Projects

The Impact of PTEN Signaling on Neuronal Form and Function

PTEN mutations are linked to autism spectrum disorder (ASD) and macrocephaly, and PTEN loss in mouse models drives excessive neuronal growth, increased synaptogenesis, and heightened excitability. We study how PTEN constrains PI3K signaling to preserve activity-dependent regulation of dendritic growth and synapse formation during development. Using intersectional mouse genetics and viral targeting of newborn neurons in vivo, coupled with imaging and whole-cell electrophysiology, we define signaling intermediates (mTORC1/mTORC2, AKT isoforms) and cytoskeletal mechanisms that govern dendritic elaboration, synapse formation, and neuronal function.

The Role of PTEN in Neuronal Circuit Development and Function

Collaboration with Co-Is Jeremy Barry and Matthew Weston.
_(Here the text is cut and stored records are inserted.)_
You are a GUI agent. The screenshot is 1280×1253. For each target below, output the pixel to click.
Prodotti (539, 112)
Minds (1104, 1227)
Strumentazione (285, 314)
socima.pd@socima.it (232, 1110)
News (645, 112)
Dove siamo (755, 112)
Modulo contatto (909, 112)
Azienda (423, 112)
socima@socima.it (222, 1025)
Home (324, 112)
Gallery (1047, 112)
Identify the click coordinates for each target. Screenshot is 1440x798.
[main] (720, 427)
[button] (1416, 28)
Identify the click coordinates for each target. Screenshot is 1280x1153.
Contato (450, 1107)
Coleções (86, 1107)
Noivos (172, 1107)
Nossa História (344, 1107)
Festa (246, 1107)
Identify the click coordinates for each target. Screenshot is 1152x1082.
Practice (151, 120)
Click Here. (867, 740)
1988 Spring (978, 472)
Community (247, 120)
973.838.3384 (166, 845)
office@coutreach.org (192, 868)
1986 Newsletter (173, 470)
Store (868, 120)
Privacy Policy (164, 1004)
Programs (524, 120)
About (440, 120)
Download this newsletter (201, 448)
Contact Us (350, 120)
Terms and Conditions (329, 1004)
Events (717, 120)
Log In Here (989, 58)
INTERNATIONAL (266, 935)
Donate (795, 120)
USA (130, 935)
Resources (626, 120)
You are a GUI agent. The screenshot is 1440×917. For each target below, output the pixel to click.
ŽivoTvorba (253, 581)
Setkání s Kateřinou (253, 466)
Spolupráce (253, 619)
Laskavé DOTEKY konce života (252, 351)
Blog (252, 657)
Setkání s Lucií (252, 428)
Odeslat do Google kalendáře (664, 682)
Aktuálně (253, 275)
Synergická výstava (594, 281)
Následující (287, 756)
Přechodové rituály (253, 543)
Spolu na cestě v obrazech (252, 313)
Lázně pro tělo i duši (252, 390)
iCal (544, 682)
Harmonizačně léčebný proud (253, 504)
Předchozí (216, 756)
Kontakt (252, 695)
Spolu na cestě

PTEN is one of the most frequently implicated genes in ASD, yet how PTEN-dependent cellular phenotypes translate into network dysfunction and behavior remains unclear. This project tests how PTEN loss in dentate granule neurons alters entorhinal–hippocampal information flow, network dynamics, and cognition. We combine targeted genetic manipulations (restricted retroviral knockout versus widespread knockout) with in vivo electrophysiology and behavioral assays to link single-cell abnormalities to circuit-level coding. By selectively rescuing growth/synapse phenotypes versus excitability/burst firing (e.g., via mTORC1/mTORC2 pathway manipulations), we aim to identify which mechanisms drive ASD-relevant cognitive deficits and epilepsy-associated hypersynchrony.

Role of PTEN at the CSF–Brain Interface: Implications for Hydrocephalus and Autism

Collaboration with Kristopher Kahle, Matthew Weston, Baojian Fan, Xin Yu, and Alice Zhou (MGH).

Ventriculomegaly is a common feature of congenital hydrocephalus (CH) and an underrecognized concomitant of ASD. Recent human genetics indicates that PTEN loss-of-function variants are among the most frequent monogenic causes of treated CH and primary ventriculomegaly, often with ASD/developmental comorbidity. This project uses newly developed PTEN-mutant mouse models that recapitulate the ventriculomegalic spectrum to define how PTEN mutations concurrently disrupt CSF dynamics and cortical network function. We combine advanced MRI and direct assays of CSF production/flow with circuit-level physiology and neurobehavioral profiling, and we test pharmaco-genetic mTOR pathway inhibition (including FDA-approved and CNS-optimized inhibitors) as a strategy to treat both hydrocephalus and associated neural circuit pathology.